## [EXERCISE GOAL]
Your reply should be the complete data, reproduced exactly.
■ ■ ■ ■
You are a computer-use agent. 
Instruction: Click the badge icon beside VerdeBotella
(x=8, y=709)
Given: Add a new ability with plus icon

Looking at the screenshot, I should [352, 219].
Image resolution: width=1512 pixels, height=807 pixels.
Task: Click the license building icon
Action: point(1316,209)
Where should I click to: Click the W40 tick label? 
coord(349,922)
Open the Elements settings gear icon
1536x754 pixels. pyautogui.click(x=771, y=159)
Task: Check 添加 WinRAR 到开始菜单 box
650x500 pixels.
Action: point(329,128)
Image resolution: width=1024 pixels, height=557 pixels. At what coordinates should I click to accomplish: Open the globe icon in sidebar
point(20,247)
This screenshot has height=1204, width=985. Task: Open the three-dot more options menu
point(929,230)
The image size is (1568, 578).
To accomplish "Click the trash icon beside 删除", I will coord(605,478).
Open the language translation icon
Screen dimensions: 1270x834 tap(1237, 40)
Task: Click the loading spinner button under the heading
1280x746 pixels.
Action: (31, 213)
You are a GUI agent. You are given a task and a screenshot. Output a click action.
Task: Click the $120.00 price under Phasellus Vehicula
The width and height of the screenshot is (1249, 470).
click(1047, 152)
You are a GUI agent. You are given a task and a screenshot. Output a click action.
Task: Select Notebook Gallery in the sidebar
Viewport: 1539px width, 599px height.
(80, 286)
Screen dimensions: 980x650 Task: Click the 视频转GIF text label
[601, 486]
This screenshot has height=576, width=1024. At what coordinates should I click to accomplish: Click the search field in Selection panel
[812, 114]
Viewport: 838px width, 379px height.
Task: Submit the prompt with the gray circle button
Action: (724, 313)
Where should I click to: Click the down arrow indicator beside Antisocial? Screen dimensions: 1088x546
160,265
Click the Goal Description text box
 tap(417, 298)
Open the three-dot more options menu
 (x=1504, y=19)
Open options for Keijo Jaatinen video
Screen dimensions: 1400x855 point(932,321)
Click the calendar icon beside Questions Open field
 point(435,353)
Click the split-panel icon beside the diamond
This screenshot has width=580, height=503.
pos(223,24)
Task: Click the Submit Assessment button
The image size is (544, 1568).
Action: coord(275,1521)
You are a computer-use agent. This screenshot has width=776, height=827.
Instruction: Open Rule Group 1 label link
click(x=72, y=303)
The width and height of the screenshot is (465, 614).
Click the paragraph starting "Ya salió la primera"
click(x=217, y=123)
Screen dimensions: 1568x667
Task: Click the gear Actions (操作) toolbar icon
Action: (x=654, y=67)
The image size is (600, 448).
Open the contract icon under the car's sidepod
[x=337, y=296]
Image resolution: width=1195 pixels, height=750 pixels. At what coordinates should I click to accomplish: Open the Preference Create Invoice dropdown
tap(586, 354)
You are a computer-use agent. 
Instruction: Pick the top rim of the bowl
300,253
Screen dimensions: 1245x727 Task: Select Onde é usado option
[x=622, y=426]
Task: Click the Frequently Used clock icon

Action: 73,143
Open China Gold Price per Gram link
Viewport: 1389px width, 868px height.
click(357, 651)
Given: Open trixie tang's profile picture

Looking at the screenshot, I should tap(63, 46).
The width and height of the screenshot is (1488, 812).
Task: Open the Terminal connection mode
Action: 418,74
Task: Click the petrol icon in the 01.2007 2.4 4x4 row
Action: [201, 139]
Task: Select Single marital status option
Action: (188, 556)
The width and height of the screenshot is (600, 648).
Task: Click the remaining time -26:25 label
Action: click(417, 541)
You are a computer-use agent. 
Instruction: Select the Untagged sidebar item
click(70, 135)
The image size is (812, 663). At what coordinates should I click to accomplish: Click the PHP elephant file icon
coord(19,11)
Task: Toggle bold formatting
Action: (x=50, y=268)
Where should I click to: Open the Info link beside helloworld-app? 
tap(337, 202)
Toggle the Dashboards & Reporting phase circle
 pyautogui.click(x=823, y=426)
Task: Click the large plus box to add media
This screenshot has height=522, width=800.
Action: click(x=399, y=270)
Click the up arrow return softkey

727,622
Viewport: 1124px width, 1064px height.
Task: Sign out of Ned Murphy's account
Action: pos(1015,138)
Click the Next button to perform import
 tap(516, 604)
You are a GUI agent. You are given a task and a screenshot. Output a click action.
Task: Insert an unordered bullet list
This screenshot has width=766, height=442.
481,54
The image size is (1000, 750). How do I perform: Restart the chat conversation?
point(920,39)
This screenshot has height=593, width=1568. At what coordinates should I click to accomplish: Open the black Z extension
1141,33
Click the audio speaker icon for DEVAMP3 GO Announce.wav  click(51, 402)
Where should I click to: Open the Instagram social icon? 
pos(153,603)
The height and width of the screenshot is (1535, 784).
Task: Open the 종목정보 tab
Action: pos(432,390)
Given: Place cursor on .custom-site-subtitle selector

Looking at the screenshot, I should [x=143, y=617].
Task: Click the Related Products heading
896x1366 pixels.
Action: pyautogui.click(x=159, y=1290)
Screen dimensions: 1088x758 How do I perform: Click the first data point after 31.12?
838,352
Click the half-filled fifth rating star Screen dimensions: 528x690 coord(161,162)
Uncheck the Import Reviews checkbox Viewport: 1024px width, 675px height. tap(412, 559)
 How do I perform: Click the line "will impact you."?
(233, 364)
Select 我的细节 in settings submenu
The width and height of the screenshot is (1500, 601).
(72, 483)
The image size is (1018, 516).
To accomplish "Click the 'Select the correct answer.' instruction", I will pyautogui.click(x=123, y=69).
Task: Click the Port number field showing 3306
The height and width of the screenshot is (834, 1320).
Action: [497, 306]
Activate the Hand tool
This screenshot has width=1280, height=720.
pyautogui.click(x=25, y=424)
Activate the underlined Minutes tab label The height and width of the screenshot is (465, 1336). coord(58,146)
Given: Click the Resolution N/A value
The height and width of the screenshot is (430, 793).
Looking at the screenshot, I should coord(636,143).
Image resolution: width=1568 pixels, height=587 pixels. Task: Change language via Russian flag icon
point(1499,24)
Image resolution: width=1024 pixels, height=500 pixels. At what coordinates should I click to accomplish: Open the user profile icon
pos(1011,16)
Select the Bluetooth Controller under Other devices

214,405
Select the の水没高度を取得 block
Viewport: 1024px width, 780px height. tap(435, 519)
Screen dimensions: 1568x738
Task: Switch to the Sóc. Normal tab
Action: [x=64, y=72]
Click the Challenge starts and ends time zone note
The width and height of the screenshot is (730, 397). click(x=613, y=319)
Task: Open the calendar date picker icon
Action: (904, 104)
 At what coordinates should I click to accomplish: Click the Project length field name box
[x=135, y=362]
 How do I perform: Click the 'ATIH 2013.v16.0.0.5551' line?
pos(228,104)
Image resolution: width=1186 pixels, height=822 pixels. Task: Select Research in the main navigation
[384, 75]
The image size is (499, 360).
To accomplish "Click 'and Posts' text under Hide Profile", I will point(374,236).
■ ■ ■ ■
## [YOUR RESPONSE]
You are a computer-use agent. 
Instruction: Click the badge icon beside VerdeBotella
(x=8, y=709)
Given: Add a new ability with plus icon

Looking at the screenshot, I should [352, 219].
Image resolution: width=1512 pixels, height=807 pixels.
Task: Click the license building icon
Action: point(1316,209)
Where should I click to: Click the W40 tick label? 
coord(349,922)
Open the Elements settings gear icon
1536x754 pixels. pyautogui.click(x=771, y=159)
Task: Check 添加 WinRAR 到开始菜单 box
650x500 pixels.
Action: point(329,128)
Image resolution: width=1024 pixels, height=557 pixels. At what coordinates should I click to accomplish: Open the globe icon in sidebar
point(20,247)
This screenshot has height=1204, width=985. Task: Open the three-dot more options menu
point(929,230)
The image size is (1568, 578).
To accomplish "Click the trash icon beside 删除", I will coord(605,478).
Open the language translation icon
Screen dimensions: 1270x834 tap(1237, 40)
Task: Click the loading spinner button under the heading
1280x746 pixels.
Action: (31, 213)
You are a GUI agent. You are given a task and a screenshot. Output a click action.
Task: Click the $120.00 price under Phasellus Vehicula
The width and height of the screenshot is (1249, 470).
click(1047, 152)
You are a GUI agent. You are given a task and a screenshot. Output a click action.
Task: Select Notebook Gallery in the sidebar
Viewport: 1539px width, 599px height.
(80, 286)
Screen dimensions: 980x650 Task: Click the 视频转GIF text label
[601, 486]
This screenshot has height=576, width=1024. At what coordinates should I click to accomplish: Click the search field in Selection panel
[812, 114]
Viewport: 838px width, 379px height.
Task: Submit the prompt with the gray circle button
Action: (724, 313)
Where should I click to: Click the down arrow indicator beside Antisocial? Screen dimensions: 1088x546
160,265
Click the Goal Description text box
 tap(417, 298)
Open the three-dot more options menu
 (x=1504, y=19)
Open options for Keijo Jaatinen video
Screen dimensions: 1400x855 point(932,321)
Click the calendar icon beside Questions Open field
 point(435,353)
Click the split-panel icon beside the diamond
This screenshot has width=580, height=503.
pos(223,24)
Task: Click the Submit Assessment button
The image size is (544, 1568).
Action: coord(275,1521)
You are a computer-use agent. This screenshot has width=776, height=827.
Instruction: Open Rule Group 1 label link
click(x=72, y=303)
The width and height of the screenshot is (465, 614).
Click the paragraph starting "Ya salió la primera"
click(x=217, y=123)
Screen dimensions: 1568x667
Task: Click the gear Actions (操作) toolbar icon
Action: (x=654, y=67)
The image size is (600, 448).
Open the contract icon under the car's sidepod
[x=337, y=296]
Image resolution: width=1195 pixels, height=750 pixels. At what coordinates should I click to accomplish: Open the Preference Create Invoice dropdown
tap(586, 354)
You are a computer-use agent. 
Instruction: Pick the top rim of the bowl
300,253
Screen dimensions: 1245x727 Task: Select Onde é usado option
[x=622, y=426]
Task: Click the Frequently Used clock icon

Action: 73,143
Open China Gold Price per Gram link
Viewport: 1389px width, 868px height.
click(357, 651)
Given: Open trixie tang's profile picture

Looking at the screenshot, I should tap(63, 46).
The width and height of the screenshot is (1488, 812).
Task: Open the Terminal connection mode
Action: 418,74
Task: Click the petrol icon in the 01.2007 2.4 4x4 row
Action: [201, 139]
Task: Select Single marital status option
Action: (188, 556)
The width and height of the screenshot is (600, 648).
Task: Click the remaining time -26:25 label
Action: click(417, 541)
You are a computer-use agent. 
Instruction: Select the Untagged sidebar item
click(70, 135)
The image size is (812, 663). At what coordinates should I click to accomplish: Click the PHP elephant file icon
coord(19,11)
Task: Toggle bold formatting
Action: (x=50, y=268)
Where should I click to: Open the Info link beside helloworld-app? 
tap(337, 202)
Toggle the Dashboards & Reporting phase circle
 pyautogui.click(x=823, y=426)
Task: Click the large plus box to add media
This screenshot has height=522, width=800.
Action: click(x=399, y=270)
Click the up arrow return softkey

727,622
Viewport: 1124px width, 1064px height.
Task: Sign out of Ned Murphy's account
Action: pos(1015,138)
Click the Next button to perform import
 tap(516, 604)
You are a GUI agent. You are given a task and a screenshot. Output a click action.
Task: Insert an unordered bullet list
This screenshot has width=766, height=442.
481,54
The image size is (1000, 750). How do I perform: Restart the chat conversation?
point(920,39)
This screenshot has height=593, width=1568. At what coordinates should I click to accomplish: Open the black Z extension
1141,33
Click the audio speaker icon for DEVAMP3 GO Announce.wav  click(51, 402)
Where should I click to: Open the Instagram social icon? 
pos(153,603)
The height and width of the screenshot is (1535, 784).
Task: Open the 종목정보 tab
Action: pos(432,390)
Given: Place cursor on .custom-site-subtitle selector

Looking at the screenshot, I should [x=143, y=617].
Task: Click the Related Products heading
896x1366 pixels.
Action: pyautogui.click(x=159, y=1290)
Screen dimensions: 1088x758 How do I perform: Click the first data point after 31.12?
838,352
Click the half-filled fifth rating star Screen dimensions: 528x690 coord(161,162)
Uncheck the Import Reviews checkbox Viewport: 1024px width, 675px height. tap(412, 559)
 How do I perform: Click the line "will impact you."?
(233, 364)
Select 我的细节 in settings submenu
The width and height of the screenshot is (1500, 601).
(72, 483)
The image size is (1018, 516).
To accomplish "Click the 'Select the correct answer.' instruction", I will pyautogui.click(x=123, y=69).
Task: Click the Port number field showing 3306
The height and width of the screenshot is (834, 1320).
Action: [497, 306]
Activate the Hand tool
This screenshot has width=1280, height=720.
pyautogui.click(x=25, y=424)
Activate the underlined Minutes tab label The height and width of the screenshot is (465, 1336). coord(58,146)
Given: Click the Resolution N/A value
The height and width of the screenshot is (430, 793).
Looking at the screenshot, I should coord(636,143).
Image resolution: width=1568 pixels, height=587 pixels. Task: Change language via Russian flag icon
point(1499,24)
Image resolution: width=1024 pixels, height=500 pixels. At what coordinates should I click to accomplish: Open the user profile icon
pos(1011,16)
Select the Bluetooth Controller under Other devices

214,405
Select the の水没高度を取得 block
Viewport: 1024px width, 780px height. tap(435, 519)
Screen dimensions: 1568x738
Task: Switch to the Sóc. Normal tab
Action: [x=64, y=72]
Click the Challenge starts and ends time zone note
The width and height of the screenshot is (730, 397). click(x=613, y=319)
Task: Open the calendar date picker icon
Action: (904, 104)
 At what coordinates should I click to accomplish: Click the Project length field name box
[x=135, y=362]
 How do I perform: Click the 'ATIH 2013.v16.0.0.5551' line?
pos(228,104)
Image resolution: width=1186 pixels, height=822 pixels. Task: Select Research in the main navigation
[384, 75]
The image size is (499, 360).
To accomplish "Click 'and Posts' text under Hide Profile", I will point(374,236).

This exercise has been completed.